Other antiarriogenic compounds include compounds that have another mechanism for their activity, for example unrelated to protein or lipid kinase inhibition, for example thalidomide (THALOMID) and TNP-470.

Compounds that target, decrease or inhibit the activity of a protein or lipid phosphatase are, for example, phosphatase 1, phosphatase 2A, PTEN or CDC25 inhibitors, for example okadaic acid or a derivative thereof.

Compounds that induce cell differentiation processes are, for example, retinoic acid, α-, γ- or δ-tocopherol or a-, γ- or δ-tocotrienol.

The term "cyclooxygenase inhibitor" as used herein includes, but is not limited to, for example, inhibitors of Cox-2, 5-substituted alkyl 2-arylaminophenylacetic acid and derivatives such as celecoxib (CELEBREX), rofecoxib (VIOXX ), etoricoxib, valdecoxib or a 5-alkyl-2-arylaminophenylacetic acid, for example 5-methyl-2- (2'-chloro-6'-fluoroanilino) phenyl acetic acid, lumiracoxib.

The term "mTOR inhibitors" refers to compounds that inhibit rapamycin target mammals (mTOR) and have antiproliferative activity such as sirolimus (Rapamune®), everolimus (Certican ™), CCI-779 and ABT578.

The term "bisphosphonates" as used herein includes, but is not limited to, etridonic, clodronic, tiludronic, pamidronic, alendronic, ibandronic, risedronic, and zoledronic acid. "Etridonic acid" may be administered, for example, in the form as it is marketed, for example under the brand name DIDRONEL. "Clodronic acid" may be administered, for example, in the form as it is marketed, for example under the brand name BONFOS. "Tiludronic acid" may be administered, for example, in the form as it is marketed, for example under the brand name SKELID. "Pamidronic acid" may be administered, for example, in the form as it is marketed, for example, under the brand name AREDIA ™. "Alendronic acid" may be administered, for example, in the form as it is sold, for example, under the sea. - ca FOSAMAX. "Ibandronic acid" may be administered, for example, in the form as it is marketed, for example under the brand name BONDRAMAT. "Risedronic acid" may be administered, for example, in the form as it is marketed, for example under the brand name ACTONEL. "Zoledronic acid" may be administered, for example, in the form as it is marketed, for example, under the brand name ZOMETA.

The term "heparanase inhibitor" as used herein refers to compounds that direct, decrease or inhibit heparin sulfate degradation. The term includes, but is not limited to PI-88.

The term "biological response modifier" as used herein refers to a lymphokine or interferon, for example interferon γ.

The term "Ras oncogenic isoform inhibitor", for example, H-Ras, K-Ras or N-Ras, as used herein, refers to compounds that direct, decrease or inhibit Ras oncogenic activity, for example, a "farnesyl transferase inhibitor", for example L-744832, DK8G557 or R115777 (Zarnestra).

The term "telomerase inhibitor" as used herein refers to compounds that direct, diminish or inhibit the activity of telomerase, especially compounds that inhibit the telomerase receptor, for example telomestatin.

The term "methionine aminopeptidase inhibitor" as used herein refers to compounds that direct, decrease or inhibit methionine aminopeptidase activity, for example, bengamide or derived therefrom.

The term "proteasome inhibitor" as used herein refers to compounds that direct, decrease or inhibit the activity of the proteasome, for example, PS-341 or MLN 341.

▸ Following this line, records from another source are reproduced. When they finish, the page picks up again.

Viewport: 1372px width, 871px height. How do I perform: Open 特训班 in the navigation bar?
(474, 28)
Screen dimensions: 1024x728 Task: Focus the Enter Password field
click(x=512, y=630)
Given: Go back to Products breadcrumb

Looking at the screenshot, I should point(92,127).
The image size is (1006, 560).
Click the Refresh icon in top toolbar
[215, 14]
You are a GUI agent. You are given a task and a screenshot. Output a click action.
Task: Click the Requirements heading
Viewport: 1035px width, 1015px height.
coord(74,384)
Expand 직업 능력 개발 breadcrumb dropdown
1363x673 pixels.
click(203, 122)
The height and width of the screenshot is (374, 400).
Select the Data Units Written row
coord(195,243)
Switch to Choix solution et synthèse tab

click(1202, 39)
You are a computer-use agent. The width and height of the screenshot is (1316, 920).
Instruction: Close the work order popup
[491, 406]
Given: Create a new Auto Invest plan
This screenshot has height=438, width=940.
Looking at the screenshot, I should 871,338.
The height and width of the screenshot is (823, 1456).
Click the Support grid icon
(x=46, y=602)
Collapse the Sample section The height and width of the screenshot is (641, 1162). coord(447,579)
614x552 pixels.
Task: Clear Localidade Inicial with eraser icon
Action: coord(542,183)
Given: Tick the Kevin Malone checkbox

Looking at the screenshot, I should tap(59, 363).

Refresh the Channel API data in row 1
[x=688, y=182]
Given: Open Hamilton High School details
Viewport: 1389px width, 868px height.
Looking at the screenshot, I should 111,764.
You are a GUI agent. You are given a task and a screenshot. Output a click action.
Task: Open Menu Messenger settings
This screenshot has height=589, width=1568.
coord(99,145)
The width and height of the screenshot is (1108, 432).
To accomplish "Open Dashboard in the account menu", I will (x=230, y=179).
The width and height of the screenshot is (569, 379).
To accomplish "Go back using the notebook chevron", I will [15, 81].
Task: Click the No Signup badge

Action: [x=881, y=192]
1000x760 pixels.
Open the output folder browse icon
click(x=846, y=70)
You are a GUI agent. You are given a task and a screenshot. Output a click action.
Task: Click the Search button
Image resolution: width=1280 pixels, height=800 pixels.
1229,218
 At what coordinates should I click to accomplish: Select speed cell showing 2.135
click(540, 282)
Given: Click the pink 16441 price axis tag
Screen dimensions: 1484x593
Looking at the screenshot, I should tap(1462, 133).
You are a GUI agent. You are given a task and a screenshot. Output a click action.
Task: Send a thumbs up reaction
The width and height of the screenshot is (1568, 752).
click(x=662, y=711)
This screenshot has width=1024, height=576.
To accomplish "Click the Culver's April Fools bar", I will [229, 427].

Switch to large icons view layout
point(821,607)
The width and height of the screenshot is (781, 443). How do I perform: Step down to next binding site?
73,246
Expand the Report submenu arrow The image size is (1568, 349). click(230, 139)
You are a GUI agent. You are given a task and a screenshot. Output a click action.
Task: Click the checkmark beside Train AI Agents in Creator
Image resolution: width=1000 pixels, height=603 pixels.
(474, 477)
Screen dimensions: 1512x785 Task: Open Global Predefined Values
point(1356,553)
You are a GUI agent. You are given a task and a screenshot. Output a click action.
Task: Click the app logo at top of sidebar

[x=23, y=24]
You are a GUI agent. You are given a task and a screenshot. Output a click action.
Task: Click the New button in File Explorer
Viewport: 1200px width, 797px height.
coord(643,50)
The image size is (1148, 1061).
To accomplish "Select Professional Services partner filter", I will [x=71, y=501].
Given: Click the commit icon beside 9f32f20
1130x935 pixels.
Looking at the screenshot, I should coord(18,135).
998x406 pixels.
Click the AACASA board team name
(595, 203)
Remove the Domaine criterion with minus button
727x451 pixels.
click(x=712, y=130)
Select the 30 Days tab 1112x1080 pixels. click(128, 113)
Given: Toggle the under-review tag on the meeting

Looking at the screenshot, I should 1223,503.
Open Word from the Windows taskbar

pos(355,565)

The term "matrix metalloproteinase inhibitor" or ("MMP inhibitor") as used herein includes, but is not limited to peptide-mimetic and non-peptidomimetic collagen derivatives, tetracycline derivatives, for example, batimastat peptidomimetic hydroxamate inhibitor and its analog marimastat (BB-2516) orally bioavailable, prinomastat (AG3340), metastat (NSC 683551), BMS-279251, BAY 12-9566, TAA211, MMI270B or AAJ996.

The term "agents used in the treatment of hematologic malignancies" as used herein includes, but is not limited to, FMS1-like tyrosine kinase inhibitors, for example compounds that target, decrease, or inhibit Flt-3 activity; interferon, 1-b-D-arabinofuransylcytosine (ara-c) and bisulfan and ALK inhibitors, for example compounds that direct, decrease or inhibit anaplastic lymphoma kinase.

"Compounds that target, decrease or inhibit Flt-3 activity" are especially compounds, proteins or antibodies that inhibit Flt-3, for example PKC412, midostaurin, a staurosporine derivative, SU11248 and MLN518.

The term "HSP90 inhibitors" as used herein includes, but is not limited to compounds that direct, diminish, or inhibit the intrinsic HSP90 ATPase activity; degrading, directing, decreasing or inhibiting HSP90 client proteins via the ubiquitin-proteasome pathway. Compounds that target, diminish or inhibit the intrinsic activity of HSP90 ATPase are especially compounds, proteins or antibodies that inhibit HSP90 ATPase activity, for example 17-allylamino, 17-demethoxygeldanamycin (17AAG), a geldanamycin derivative. ; other compounds related to geldanamycin, radicicol and HDAC inhibitors.

The term "antiproliferative antibodies" as used herein includes but is not limited to trastuzumab (Herceptin ™), rastuzumab-DM1, bevacizumab (Avastin ™), rituximab (Rituxan®), PR064553 (anti-CD40) and antibody 2C4. By "antibodies" is meant, for example, intact monoclonal antibodies, polyclonal antibodies, multispecific antibodies formed of at least 2 intact antibodies, and antibody fragments provided they exhibit the desired biological activity.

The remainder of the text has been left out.